As pretas parecem zugadas, sem lances válidos que fazer; no entanto, as brancas não podem anunciar uma linha forçada de ganho. O Junior registra uma vantagem de +0.62 e oferece a linha 24...Tc6 25 Tc1 Te8 26 Df2 Bg5 27 Tc2 f5 28 Cdb6 Df7 29 Dg3 Df6 30 Cd5 Dd8 31 exf5 Bxf5!, com uma posição indefinida. Nick, sentindo-se sufocado, prefere entregar a qualidade para assomar num final que ele, equivocadamente, considerava igualado.

     24... Te8 25 Df4 h6 26 Dg3 Bxe4?
     Numa análise post-mortem há detalhes que apenas supomos, sem que os possamos garantir. Por exemplo, o zeitnot
de ambos, que muitas vezes os levam a cometer imprudências como essa aí, entregando uma qualidade. O Junior sugere 26...Bg5, embora registre sempre uma ligeira, mas renitente superioridade (+0.52) das brancas.

     27 Ccb6! Txb6 28 Cxb6 Bxb6 29 Txe4! Txe4 30 dxe4 Bd4
    
E até parece que esse bispo em e5, absoluto, é capaz de compensar a qualidade. Um detalhe importante, porém: se as damas forem trocadas, a qualidade então quintuplicará seu valor, equivalendo portanto à própria vitória de quem detém essa vantagem.

     31 Dd3 Be5 32 Tc1 g6? -- diag. 2
    
Um lance lógico e ruim, em vista do que segue. O Junior indica 32...Rh7, mas com a mesma continuação da partida as brancas deviam vencer.

     33 Dh3!!
    
Um lance do humano engenho. Sabendo que sem damas no tabuleiro as pretas não têm a menor chance de empate, Lenier não hesita em propor essa troca enviesada, esquisita e... ganhadora. Já o Junior, mesmo oleado, oferece 33 Dd5, 33 h3, 33 Dc4, mas jamais esse golpe que implica em prévio conhecimento teórico dessa situação específica

     33... De7
    
Aí está, ainda que sem nenhuma compensação, é preferível perder o peão de h6 do que aceitar um final sem esperança de torre x bispo: 33...Dxh3? 34 gxh3 Rg7 35 Rg2 Rf6 36 Rf3 Re6 37 Tc7+-.

     34 Dxh6 Bg7
    
Um erro singular: aqui, o Junior sufere 34...Dd7 ou 34...De6, por que não admite, como na análise anterior, a exdruxularia do lance 35 Dh3!!, liquidando a partida. Exemplo: 34...De6 35 Dh3! f5 (35...De7? 36 Tc8+ Rg7 37 Dh8#) 36 exf5 gxf5 37 Tf1!+-.
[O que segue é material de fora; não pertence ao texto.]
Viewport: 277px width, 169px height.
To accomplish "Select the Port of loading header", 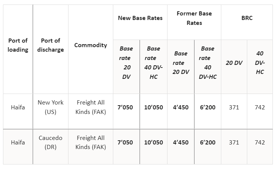I will pyautogui.click(x=18, y=45).
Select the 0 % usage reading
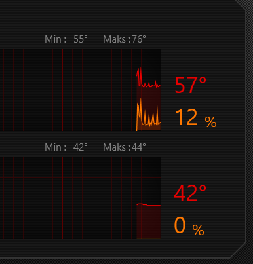253x264 pixels. [x=189, y=226]
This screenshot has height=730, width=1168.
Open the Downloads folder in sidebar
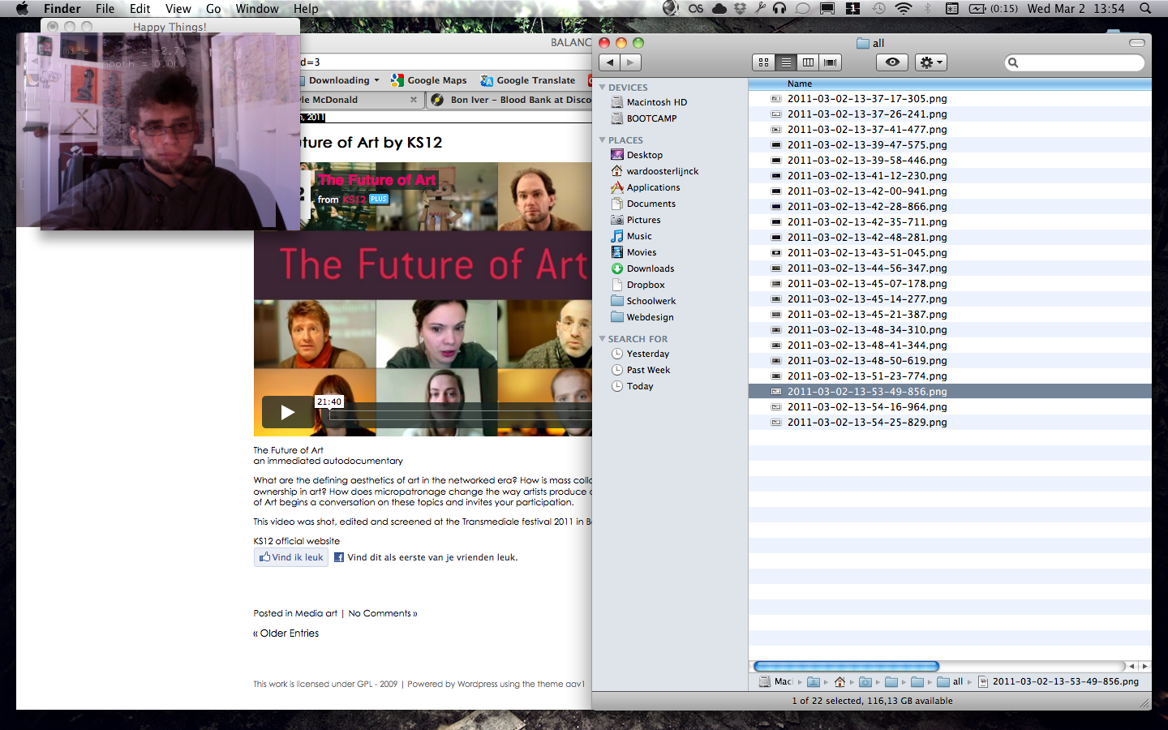[x=650, y=268]
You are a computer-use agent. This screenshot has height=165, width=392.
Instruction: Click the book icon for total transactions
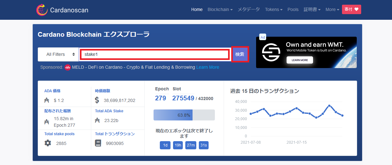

     35 Tc8+ Bf8 (diag. 3) 36 Df4?!
   
Em posições como essa do diagrama, o Junior não perdoa e aponta um forçado caminho da vitória: 36 h4! d5 (o zug das pretas é total e esse lance é único, ensejando um arremate simples num elementar final de peões) 37 Txf8+!! Dxf8 38 Dxf8+ Rxf8 39 exd5 f5 (do contrário, 40 g4 e 41 h5) 40 g4! fxg4 41 Rg2 Re7 42 Rg3 Rd6 43 Rxg4 Rxd5 44 Rg5, ganhando. O também ganhador, mas prudente lance do texto, revela o zeitnot de Lenier para cumprir seu primeiro controle de tempo -- 40 lances.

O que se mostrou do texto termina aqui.